Ownership without the org chart
I'm not trying to hand you a RACI chart. In small teams, the same person may write the loader, tune chunking, and design the evaluation pack. In bigger orgs, the titles differ. What matters is simple: someone owns the gold set and the scorecard, someone owns the retrieval knobs (and can explain the precision and recall trade-offs), and someone owns the gating rules before generation. Engineering assembles and hardens the plumbing; data science defines the thresholds, measures the impact, and decides what ships. If those responsibilities are unassigned, quality becomes nobody's job, and that's when brittle demos masquerade as products.

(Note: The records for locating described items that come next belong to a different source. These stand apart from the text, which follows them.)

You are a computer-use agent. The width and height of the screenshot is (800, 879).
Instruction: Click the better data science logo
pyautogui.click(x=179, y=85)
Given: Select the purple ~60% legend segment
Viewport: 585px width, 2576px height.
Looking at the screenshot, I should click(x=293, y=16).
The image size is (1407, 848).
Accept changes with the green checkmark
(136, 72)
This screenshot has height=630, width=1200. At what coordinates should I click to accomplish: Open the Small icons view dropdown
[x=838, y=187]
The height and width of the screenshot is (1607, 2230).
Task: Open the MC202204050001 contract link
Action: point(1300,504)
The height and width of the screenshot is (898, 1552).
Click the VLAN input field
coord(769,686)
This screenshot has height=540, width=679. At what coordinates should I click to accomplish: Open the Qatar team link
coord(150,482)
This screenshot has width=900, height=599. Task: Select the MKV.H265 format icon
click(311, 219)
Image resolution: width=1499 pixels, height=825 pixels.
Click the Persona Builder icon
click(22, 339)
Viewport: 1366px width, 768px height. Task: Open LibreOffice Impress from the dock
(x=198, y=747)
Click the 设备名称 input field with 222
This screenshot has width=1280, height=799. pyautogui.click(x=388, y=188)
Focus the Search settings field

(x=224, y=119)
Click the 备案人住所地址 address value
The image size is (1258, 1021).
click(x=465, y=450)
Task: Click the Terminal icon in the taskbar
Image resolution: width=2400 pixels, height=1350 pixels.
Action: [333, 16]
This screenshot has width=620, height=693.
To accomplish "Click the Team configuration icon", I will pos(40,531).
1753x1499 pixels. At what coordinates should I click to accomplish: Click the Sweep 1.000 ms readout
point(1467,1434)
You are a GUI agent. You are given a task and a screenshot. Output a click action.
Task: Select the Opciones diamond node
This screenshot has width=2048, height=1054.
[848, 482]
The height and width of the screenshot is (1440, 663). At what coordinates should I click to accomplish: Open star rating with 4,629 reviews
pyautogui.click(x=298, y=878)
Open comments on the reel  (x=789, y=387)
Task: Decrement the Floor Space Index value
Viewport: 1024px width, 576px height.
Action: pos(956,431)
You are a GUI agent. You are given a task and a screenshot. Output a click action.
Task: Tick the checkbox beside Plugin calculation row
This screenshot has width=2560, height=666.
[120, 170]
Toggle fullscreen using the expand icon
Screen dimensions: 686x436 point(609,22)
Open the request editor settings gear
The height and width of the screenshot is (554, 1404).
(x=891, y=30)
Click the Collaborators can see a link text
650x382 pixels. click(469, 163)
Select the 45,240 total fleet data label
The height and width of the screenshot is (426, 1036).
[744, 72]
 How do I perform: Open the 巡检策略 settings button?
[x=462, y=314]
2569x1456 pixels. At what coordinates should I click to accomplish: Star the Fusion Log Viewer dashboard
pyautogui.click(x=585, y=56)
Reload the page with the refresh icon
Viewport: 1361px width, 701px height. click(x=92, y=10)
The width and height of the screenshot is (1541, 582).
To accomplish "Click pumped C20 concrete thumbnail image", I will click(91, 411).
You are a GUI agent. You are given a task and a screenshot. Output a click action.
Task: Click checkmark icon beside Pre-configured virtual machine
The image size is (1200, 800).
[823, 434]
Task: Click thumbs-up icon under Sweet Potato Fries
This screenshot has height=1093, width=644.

Who does what: engineering vs. data science
Stage | Engineering owns | Data science owns |
---|---|---|
Ingest | Connectors, ETL, orchestration | Deduping, normalization, metadata extraction, quality checks |
Indexing | Vector store config, scaling | Embedding choice, chunking strategy design and validation |
Retrieval | API wiring, latency and cost budgets | Balancing precision and recall via candidate counts and hybrid search |
Re-rank | Integrating the re-ranker | Picking cutoffs and judging precision gains at the top |
Gate | Implementing control flow | Defining enough evidence rules and measuring false-answer rate |
Generate | Endpoint configs, throughput, caching | Prompt templates, citation policy, hallucination controls |
Safety/Citation | Enforcement, logging | Spot-checks for faithfulness and contradiction, escalation rules |
Evaluation | Dashboards and alerts | Gold-set design, metric definitions, thresholds, and promotion criteria |
If your plan doesn't assign ownership for these data-science tasks, you don't have a plan.
Conclusion
If RAG and agentic AI haven't felt like data science, you're not wrong, you've been looking for a single model to tune. The science is there, but it's spread across the system: how you chunk, what you retrieve, when you abstain, and how you prove it works. Start with evaluation, not wiring. Build the gold set. Gate answers with thresholds you can defend. Then, keep moving the levers, chunking, candidate counts, hybrid balance, and re-rank cutoffs, and watch the precision, recall, correctness, and faithfulness scoreboard. That's the scientific method applied to a system, not a single model. Do this, and the unseen hand stops being a complaint and becomes the reason your product earns trust.